Thursday, 7 September 2017

Stravinsky - The Rake's Progress (Aix, 2017)

Igor Stravinsky - The Rake's Progress

Festival d'Aix-en-Provence, 2017

Eivind Gullberg Jensen, Simon McBurney, Julia Bullock, Paul Appleby, Kyle Ketelsen, Evan Hughes, David Pittsinger, Hilary Summers, Andrew Watts, Alan Oke

ARTE Concert - 11th July 2017


To borrow a phrase from Baba the Turk, the rationale behind Stravinsky's neoclassical account of The Rake's Progress is not only perplexing to many, but it can be vexing too. Without some imagination and purpose applied it can - to continue with Baba the Turk's own commentary - show too much devotion towards an ancient flame and end up being, in dramatic and musical terms, nothing more than a souless pastiche of Classical opera mannerisms. In that respect, the opera could even be a self-regarding commentary on it own nature.

When a work seems to be a superficial pastiche or a commentary on itself, it leaves limited scope for a director to do something new or interesting with it, but surely The Rake's Progress offers more potential than Simon McBurney brings to the new production of the opera at the Aix-en-Provence festival? Like his Magic Flute, which appeared at Aix a few years ago and at a few other European opera houses, the use of stage-craft is innovative - this time using an almost entirely computer generated boxed-in surrounding set - but it plays along with the superficiality of the work, illustrating it without finding or bringing any new depth in it.

It's true anyway of course that The Rake's Progress, based on a series of Hogarth 18th century prints, is essentially a cautionary tale warning of the dangers of being swept away by the superficial attractions of money and the dissolute lifestyle that comes with it, its superficial attractions blinding us from where true beauty lies and what life has to offer. On that level at least, as well as on a level that impressed with its open-box immersive visual extravagance, the production design matches the intent of the original. And, regardless of the fact that the Hogarth series is almost three hundred years old, its point about sinful indulgence lacking the true rewards of moral integrity still holds true, even if the times have changed.




Simon McBurney's production design is essentially then an updating of David Hockney's updating of the Hogarth prints in his designs for John Cox's celebrated Glyndebourne production, the world depicted in one of flat paintings come to life.

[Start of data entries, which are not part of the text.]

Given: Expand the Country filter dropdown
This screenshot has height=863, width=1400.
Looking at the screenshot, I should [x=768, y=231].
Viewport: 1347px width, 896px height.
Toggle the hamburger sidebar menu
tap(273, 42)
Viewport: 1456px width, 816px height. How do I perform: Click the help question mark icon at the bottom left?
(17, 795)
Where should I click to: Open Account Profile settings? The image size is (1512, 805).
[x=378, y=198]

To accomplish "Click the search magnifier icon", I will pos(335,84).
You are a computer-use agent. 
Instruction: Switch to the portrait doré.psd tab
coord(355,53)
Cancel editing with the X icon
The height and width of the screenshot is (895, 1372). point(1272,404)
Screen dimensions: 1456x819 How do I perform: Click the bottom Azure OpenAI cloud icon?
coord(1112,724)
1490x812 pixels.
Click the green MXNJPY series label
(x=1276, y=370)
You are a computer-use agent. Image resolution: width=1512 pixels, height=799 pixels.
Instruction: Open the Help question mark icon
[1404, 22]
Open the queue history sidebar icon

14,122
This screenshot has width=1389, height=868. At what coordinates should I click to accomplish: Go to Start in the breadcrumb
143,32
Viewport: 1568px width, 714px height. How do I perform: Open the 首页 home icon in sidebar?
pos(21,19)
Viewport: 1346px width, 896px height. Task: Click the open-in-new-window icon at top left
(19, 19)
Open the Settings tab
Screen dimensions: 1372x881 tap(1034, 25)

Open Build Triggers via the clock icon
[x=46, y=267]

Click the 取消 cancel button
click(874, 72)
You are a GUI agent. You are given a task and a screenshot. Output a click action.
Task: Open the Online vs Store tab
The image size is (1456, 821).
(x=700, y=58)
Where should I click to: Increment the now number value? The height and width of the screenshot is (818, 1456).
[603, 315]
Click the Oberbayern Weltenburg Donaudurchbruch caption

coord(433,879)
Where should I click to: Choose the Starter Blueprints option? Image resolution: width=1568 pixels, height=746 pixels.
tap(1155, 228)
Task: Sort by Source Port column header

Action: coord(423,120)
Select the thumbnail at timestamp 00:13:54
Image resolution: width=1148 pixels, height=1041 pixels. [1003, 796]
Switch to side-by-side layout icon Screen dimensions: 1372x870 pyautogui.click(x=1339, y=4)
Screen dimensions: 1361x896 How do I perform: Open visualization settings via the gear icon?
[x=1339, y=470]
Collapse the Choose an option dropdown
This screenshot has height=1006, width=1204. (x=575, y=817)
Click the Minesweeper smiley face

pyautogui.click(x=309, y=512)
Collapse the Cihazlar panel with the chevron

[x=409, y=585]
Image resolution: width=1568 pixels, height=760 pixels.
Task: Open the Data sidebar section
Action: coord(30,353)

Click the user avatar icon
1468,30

McBurney's version of this world is a fake computer-generated equivalent, projected appropriately on a thin paper wall blank sheet. Nick Shadow is the first person to rip a whole in the wall and step into Tom Rakewell's perfect but dull world, and the fragile nature of this delusion is exposed with further rips and tears, the most damage being done with all the trivial luxury items purchased by Tom's new wife Baba poking through the walls and ceiling.

Aside from images of a stock-market crash and the towers of the City melting down, in essence there's nothing here that really puts any new spin on the dehumanising endgame of materialism, consumerism or capitalism. Rakewell's bread-making machine viewed as nothing more than a brown box hardly scales up the operation to a level where this would have any valid social commentary on the world today, and there's little in the opera anyway beyond platitutes of innocence and virtue in Trulove that suggest that there's any real-world alternative. By merely illustrating it, McBurney's production exposes the thinness of the opera's concept as much its basic morality tale, and the work needs more real engagement with its subject than this.

Musically, as sophisticated as Stravinsky's writing undoubtedly is in its own terms, never mind the cleverness of its appropriation and reworking of its neoclassical reference points, The Rake's Progress still risks coming across as little more than an early model for the West End or Broadway musical. Or worse, as an insincere West End of Broadway musical. I don't think the rather Handel oratorio-like archaic formality of expression of Auden and Kellman's dialogues helps, the libretto often giving the impression of just being clever for the sake of it without really expressing anything that has genuine feeling in it or a belief in the story it tells.




The blandness of the dialogues extends to the characters, who never come to life or show any real personality. Tom Rakewell, Anne Trulove, Nick Shadow; as their allegorical names indicate, they are all ciphers created to fit a predetermined role unenlivened by a sense of humour or irony instead of their natures arising out of their circumstances, behaviour or situations. The singing and dramatic presentation of these caricatures is well handled by Julia Bullock, Paul Appleby and Kyle Ketelsen, but inevitably superficial and mannered, lacking any human interest or purpose. Rather like the work itself, the Aix-en-Provence 2017 production of The Rake's Progress is something that it is easier to admire than truly enjoy.